━━ Supplied data ━━
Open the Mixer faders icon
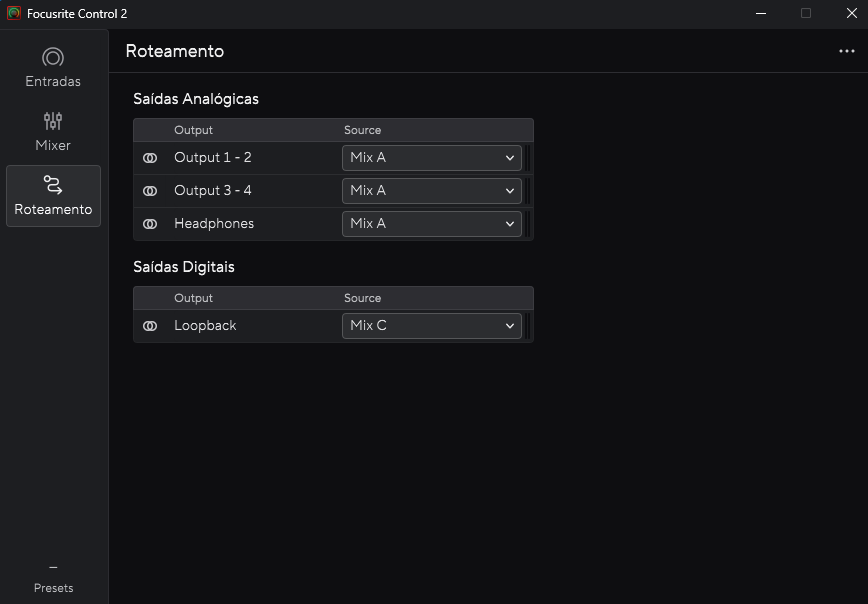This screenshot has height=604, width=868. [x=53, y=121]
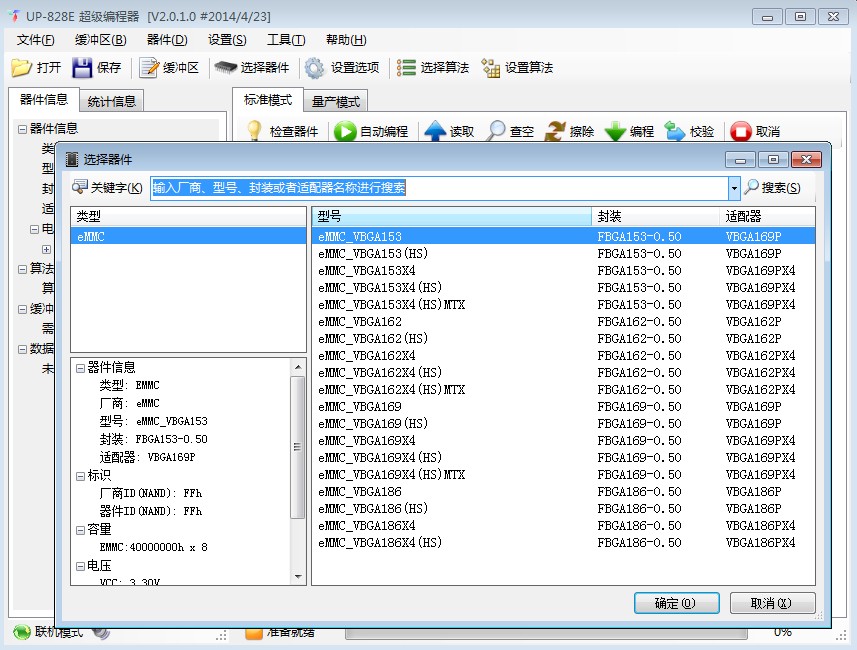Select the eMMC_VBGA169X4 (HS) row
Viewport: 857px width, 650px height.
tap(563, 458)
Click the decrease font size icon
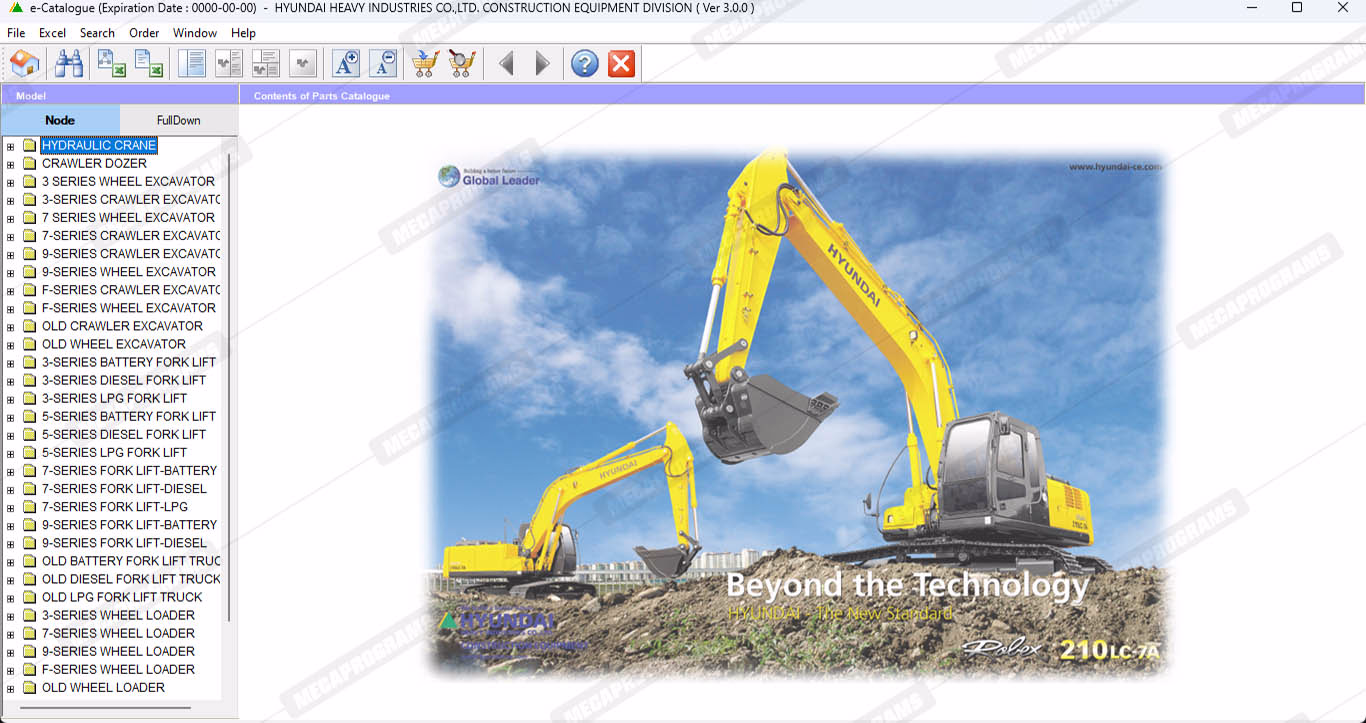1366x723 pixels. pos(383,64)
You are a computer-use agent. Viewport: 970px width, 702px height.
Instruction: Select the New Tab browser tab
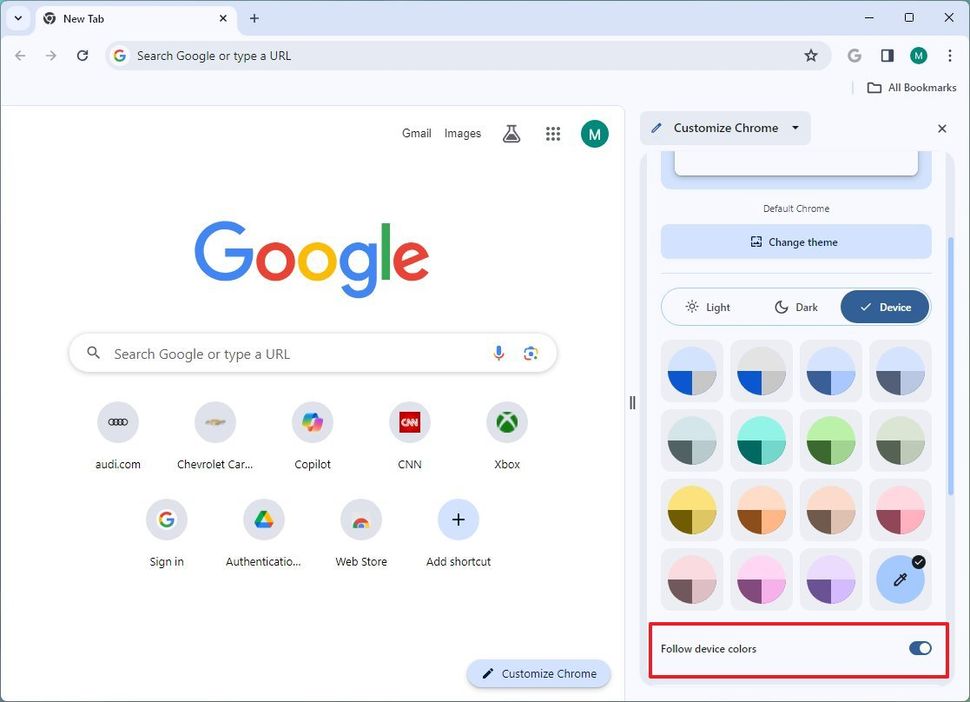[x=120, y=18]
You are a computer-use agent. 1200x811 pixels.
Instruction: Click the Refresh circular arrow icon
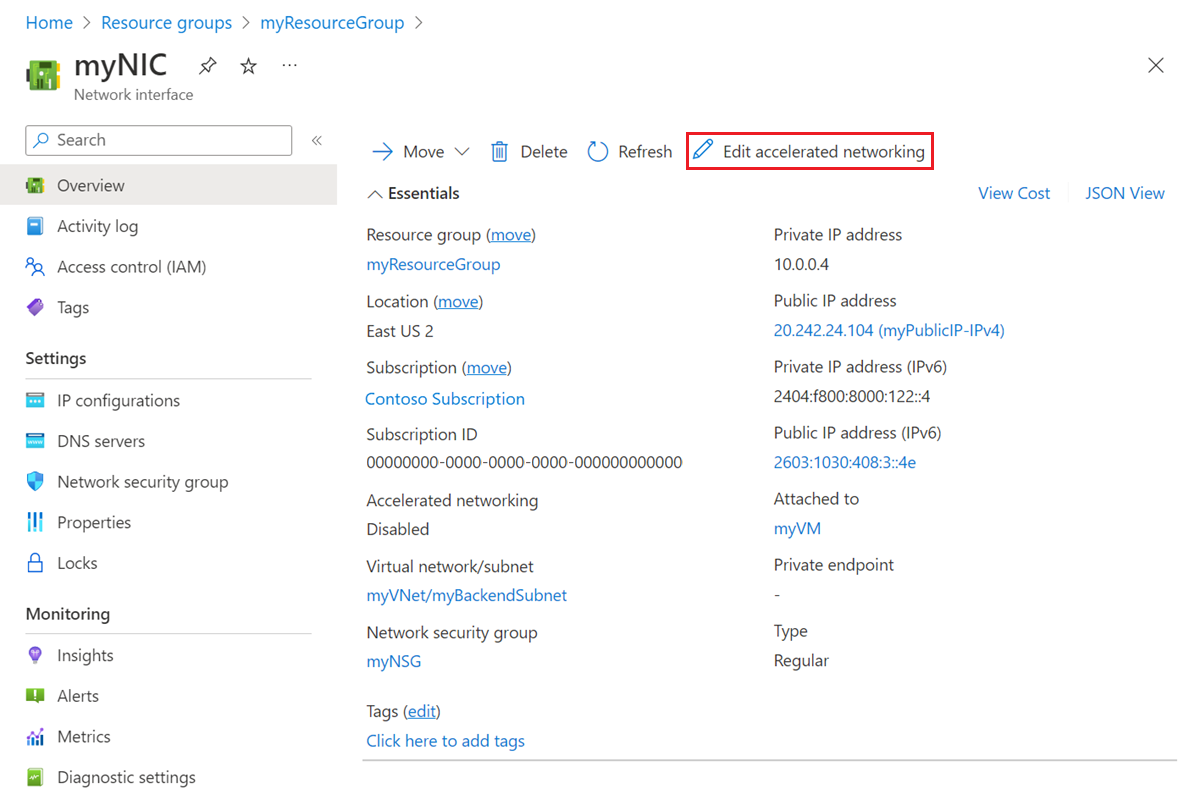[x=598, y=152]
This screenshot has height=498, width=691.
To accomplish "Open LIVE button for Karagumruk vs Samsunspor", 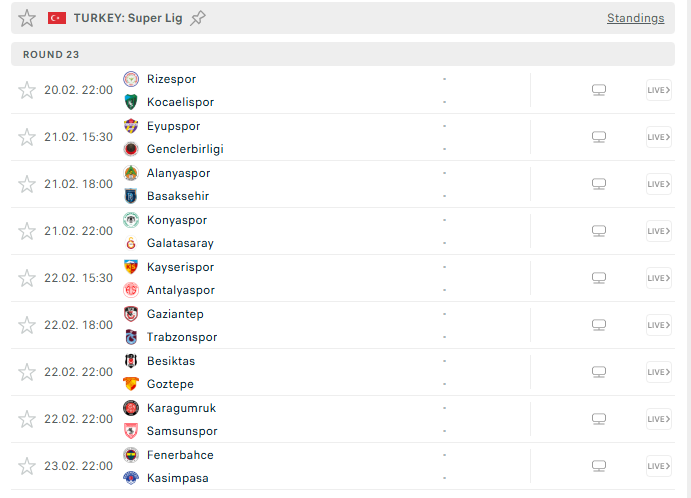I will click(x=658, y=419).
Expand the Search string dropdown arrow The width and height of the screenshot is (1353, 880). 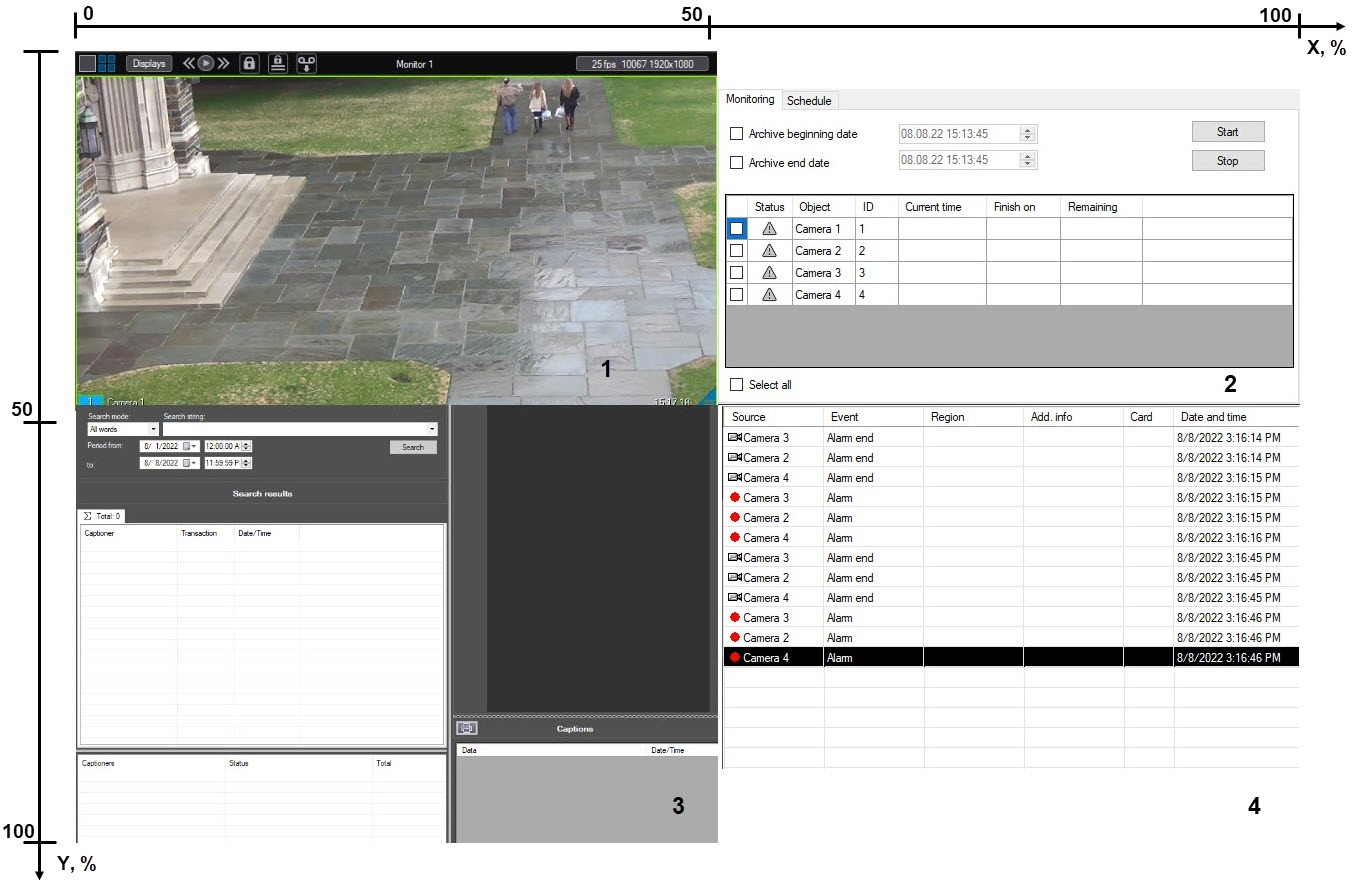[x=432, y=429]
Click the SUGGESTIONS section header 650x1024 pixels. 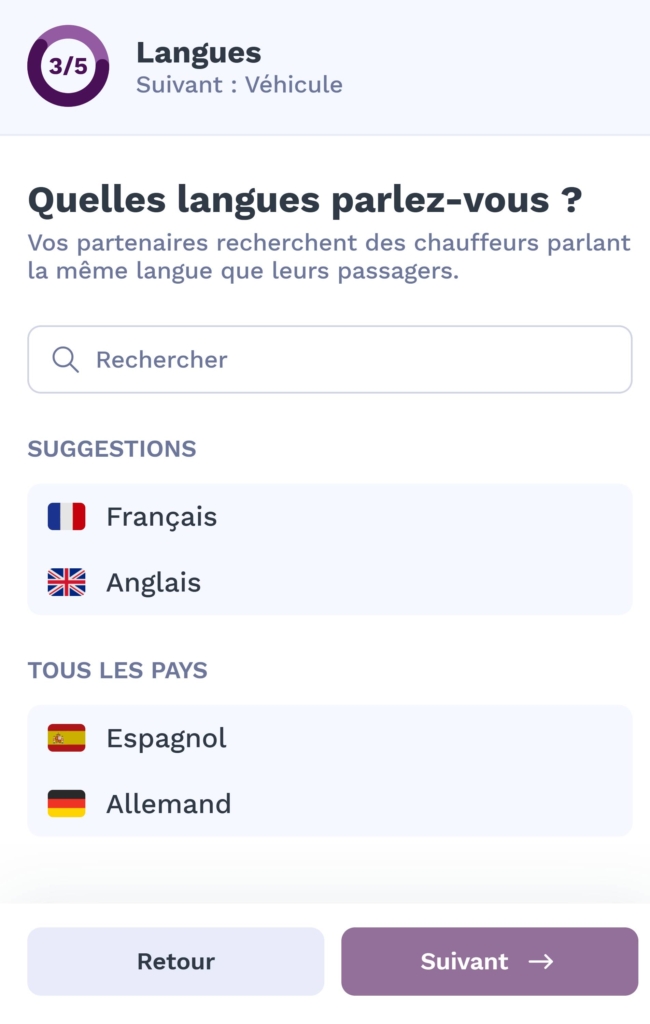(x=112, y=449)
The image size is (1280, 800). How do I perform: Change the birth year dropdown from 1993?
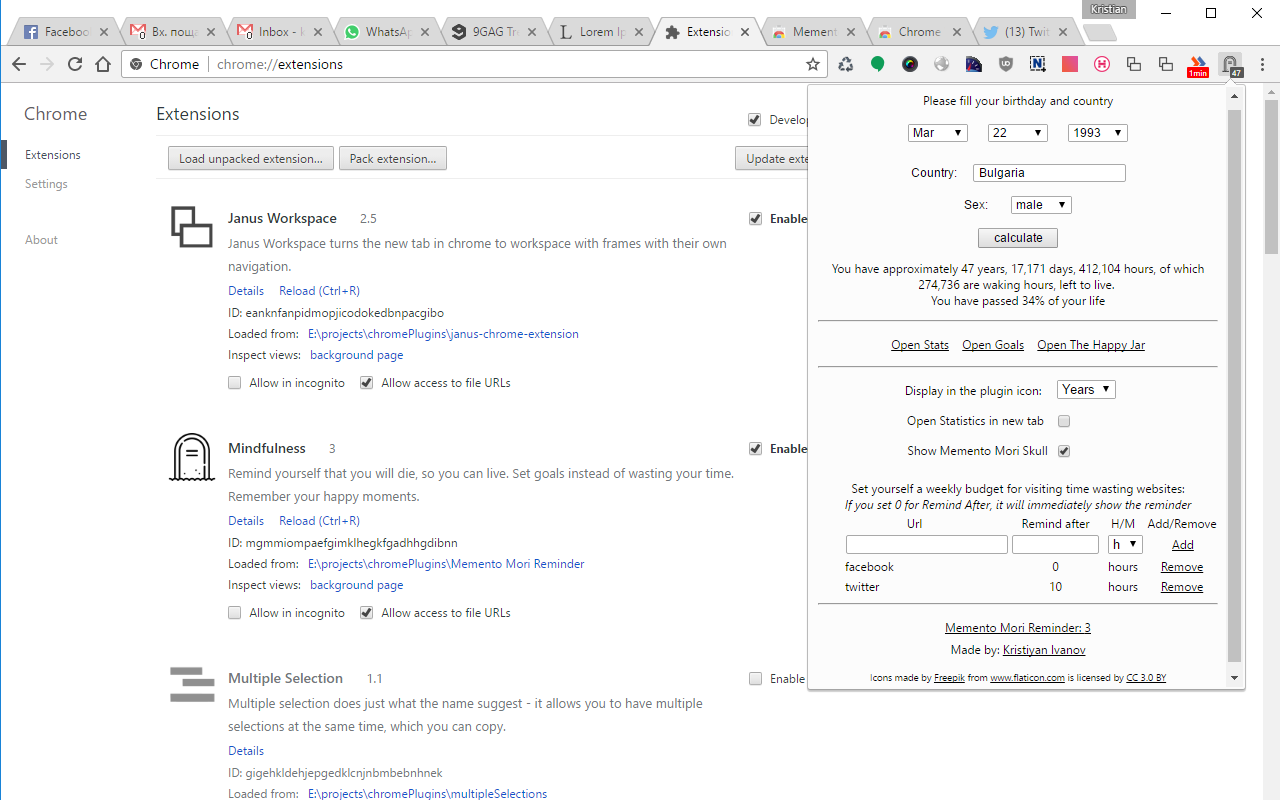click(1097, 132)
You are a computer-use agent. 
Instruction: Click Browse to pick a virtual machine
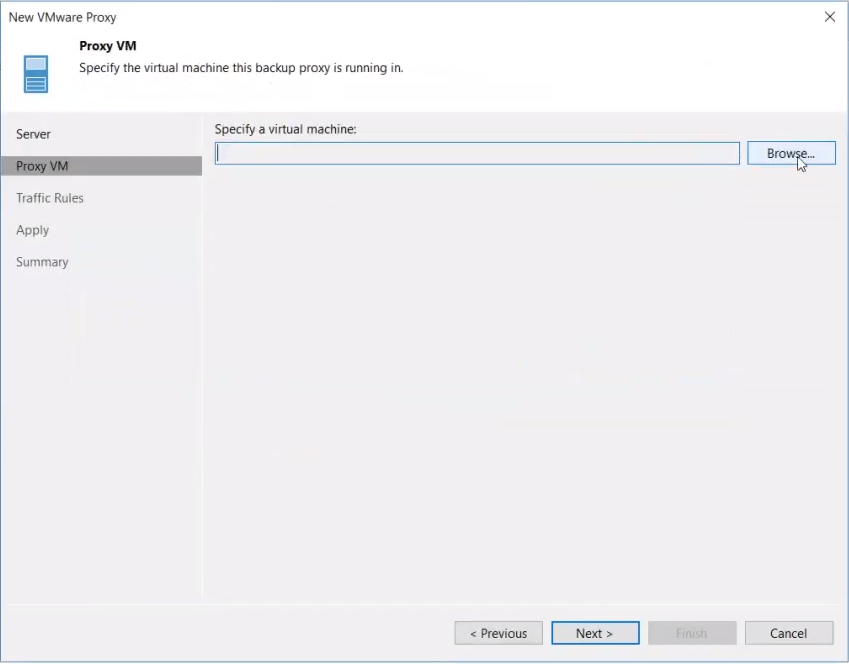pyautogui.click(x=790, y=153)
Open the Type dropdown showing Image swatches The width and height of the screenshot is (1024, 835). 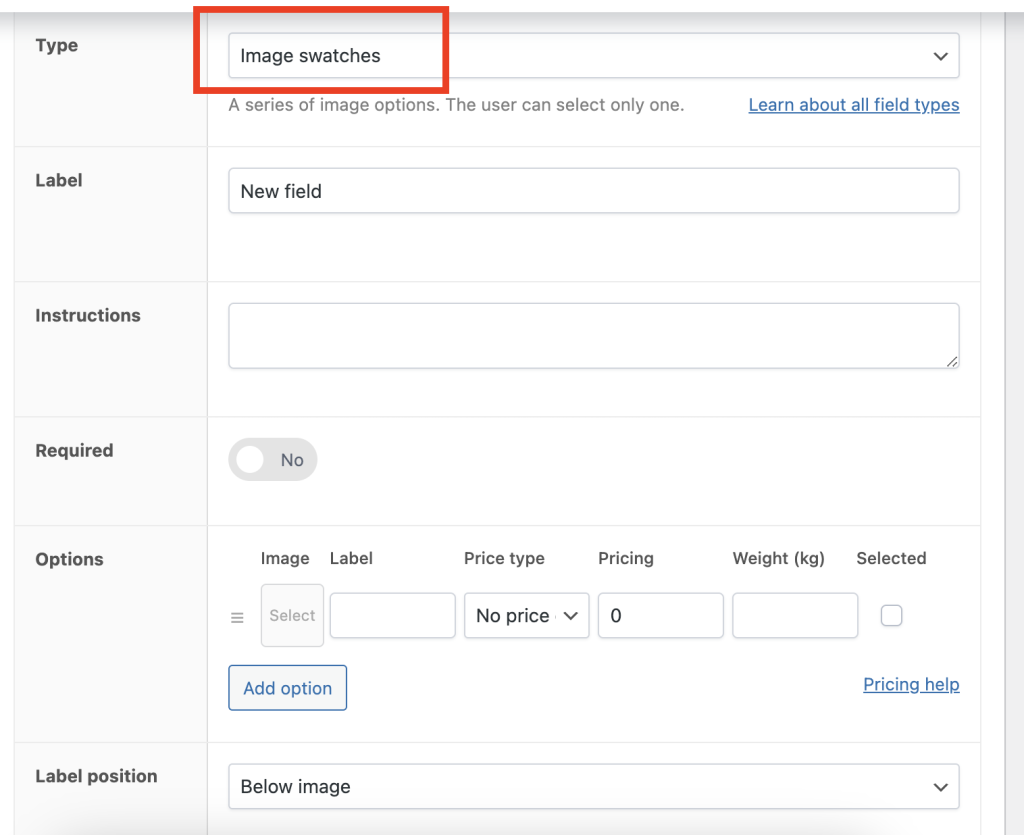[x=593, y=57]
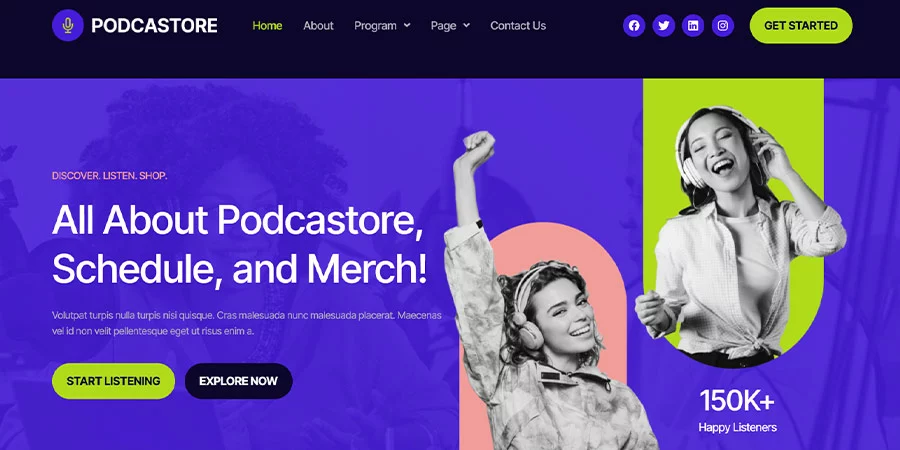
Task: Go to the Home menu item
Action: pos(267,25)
━━━
In the entries above, find every line with the word "computer" and list it.

**Reply**
You are a computer-use agent. Viewport: 970px width, 702px height.
You are a computer-use agent. 1200x811 pixels.
You are a computer-use agent. 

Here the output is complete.